Stored records
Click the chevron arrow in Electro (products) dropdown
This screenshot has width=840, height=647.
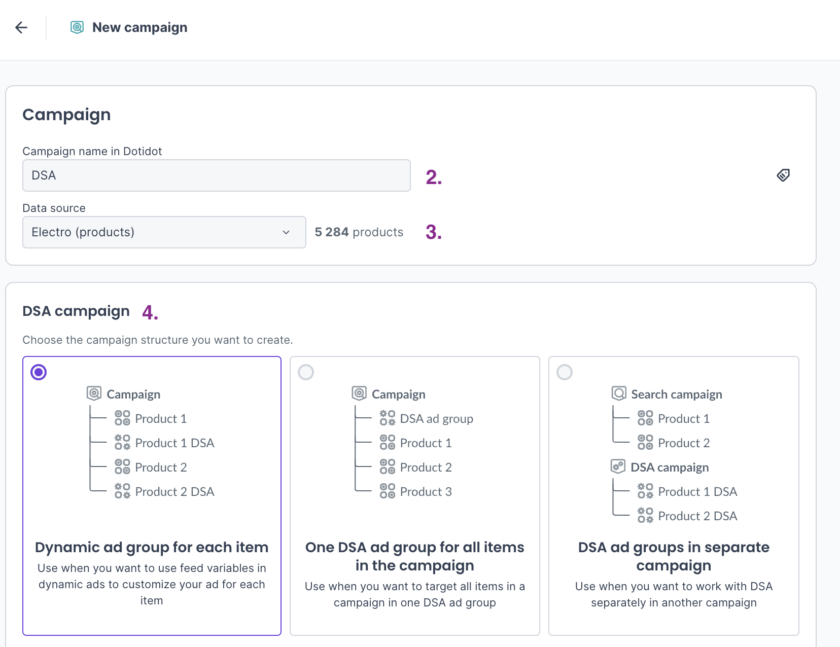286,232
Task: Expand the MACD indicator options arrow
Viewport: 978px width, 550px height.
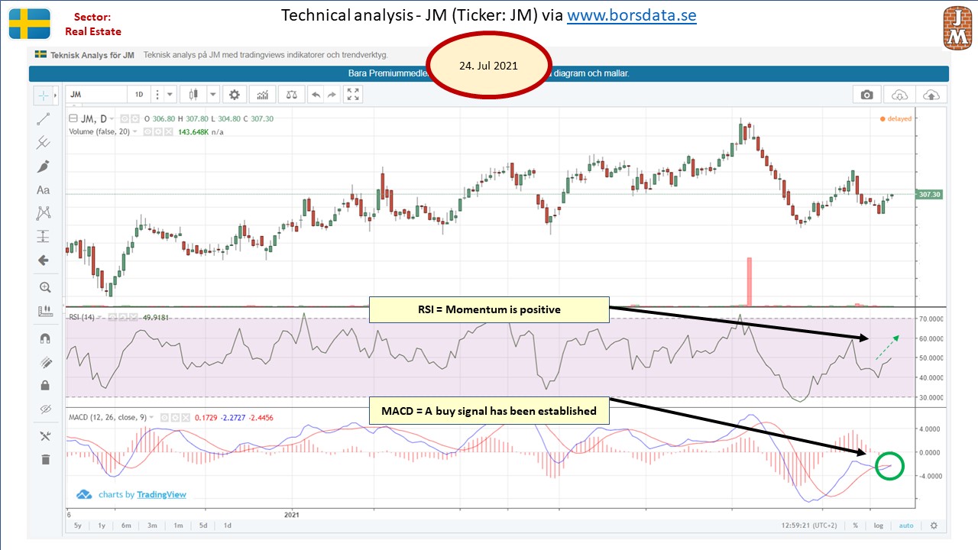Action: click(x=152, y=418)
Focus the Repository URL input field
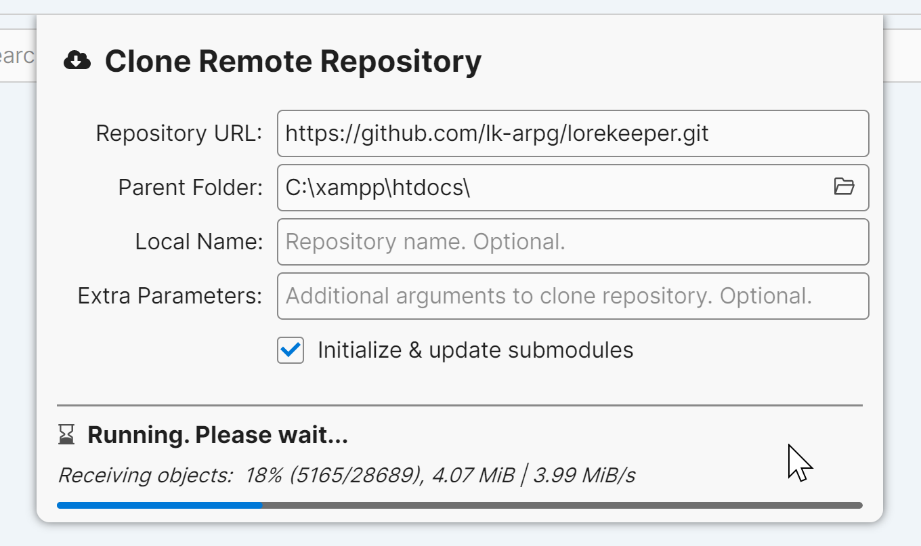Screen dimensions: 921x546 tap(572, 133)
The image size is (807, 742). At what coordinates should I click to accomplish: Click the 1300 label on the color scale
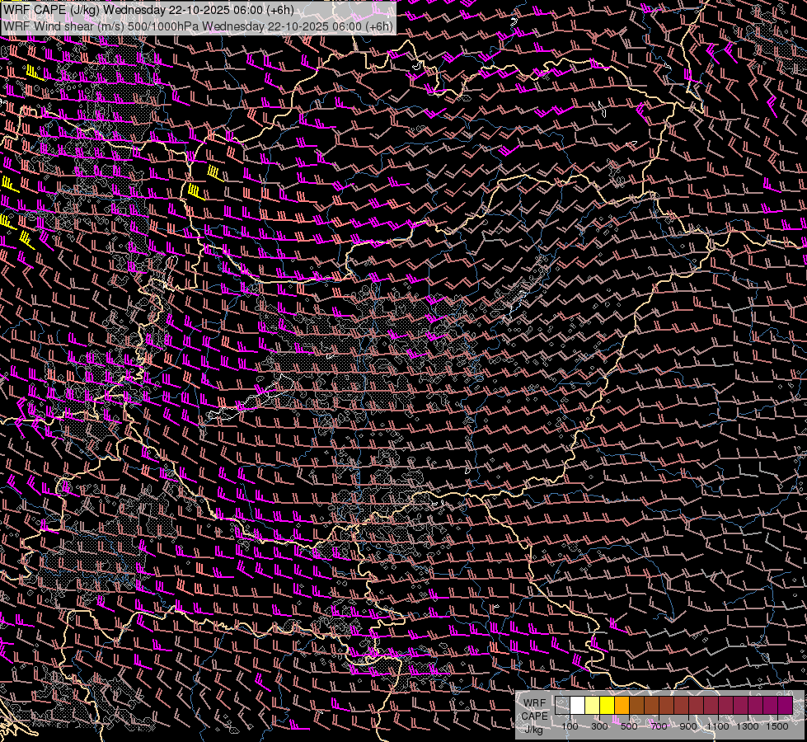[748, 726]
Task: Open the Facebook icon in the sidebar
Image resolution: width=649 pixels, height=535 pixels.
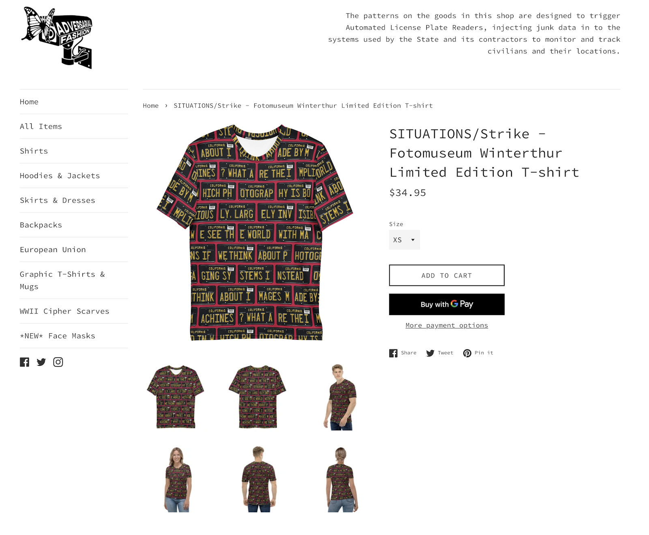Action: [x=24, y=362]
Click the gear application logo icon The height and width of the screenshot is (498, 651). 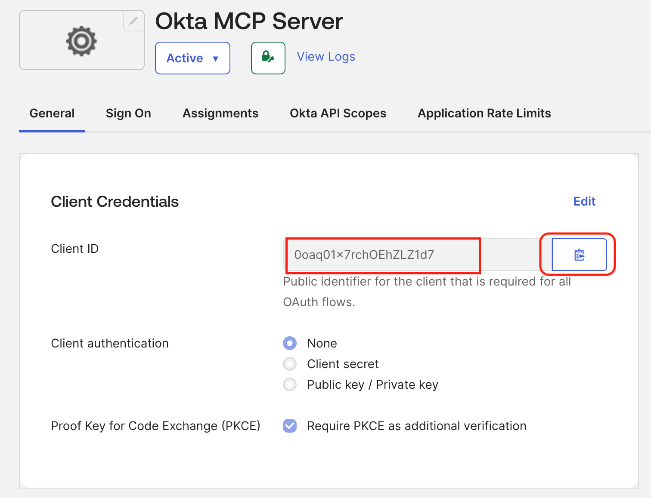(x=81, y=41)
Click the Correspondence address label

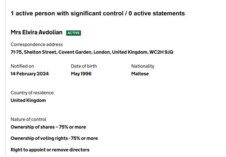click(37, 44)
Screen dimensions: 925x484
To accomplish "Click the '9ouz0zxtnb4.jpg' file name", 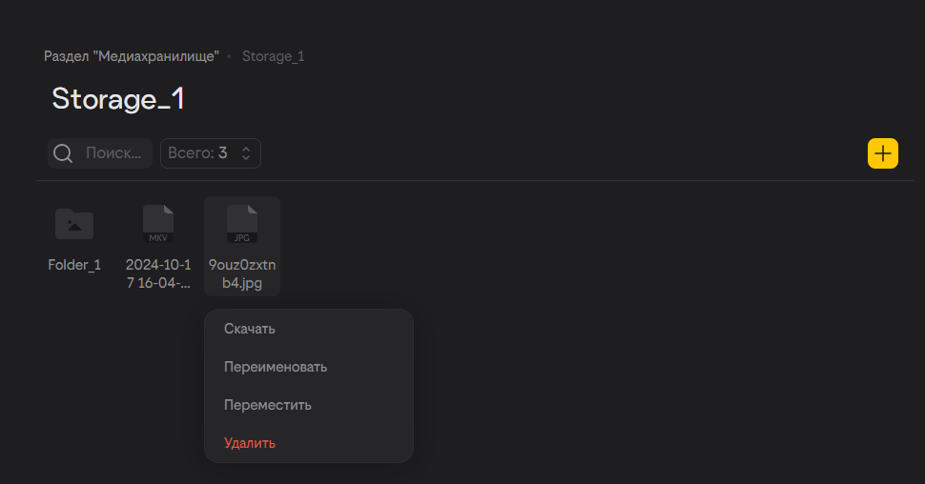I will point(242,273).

* * *

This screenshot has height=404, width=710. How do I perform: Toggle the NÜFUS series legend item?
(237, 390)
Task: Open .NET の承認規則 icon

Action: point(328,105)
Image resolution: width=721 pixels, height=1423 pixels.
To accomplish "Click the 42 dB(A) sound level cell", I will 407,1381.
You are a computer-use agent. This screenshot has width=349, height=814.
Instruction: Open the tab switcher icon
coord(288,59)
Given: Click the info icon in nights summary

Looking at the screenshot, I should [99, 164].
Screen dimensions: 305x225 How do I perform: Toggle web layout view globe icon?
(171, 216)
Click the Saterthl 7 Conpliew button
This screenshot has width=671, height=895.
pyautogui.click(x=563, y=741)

= Work instruction =
Wherever the word "arrow" turns up in the records above, copy the line that holds it.

= Expected answer =
Click the chevron arrow in Electro (products) dropdown
Task: Expand the MACD indicator options arrow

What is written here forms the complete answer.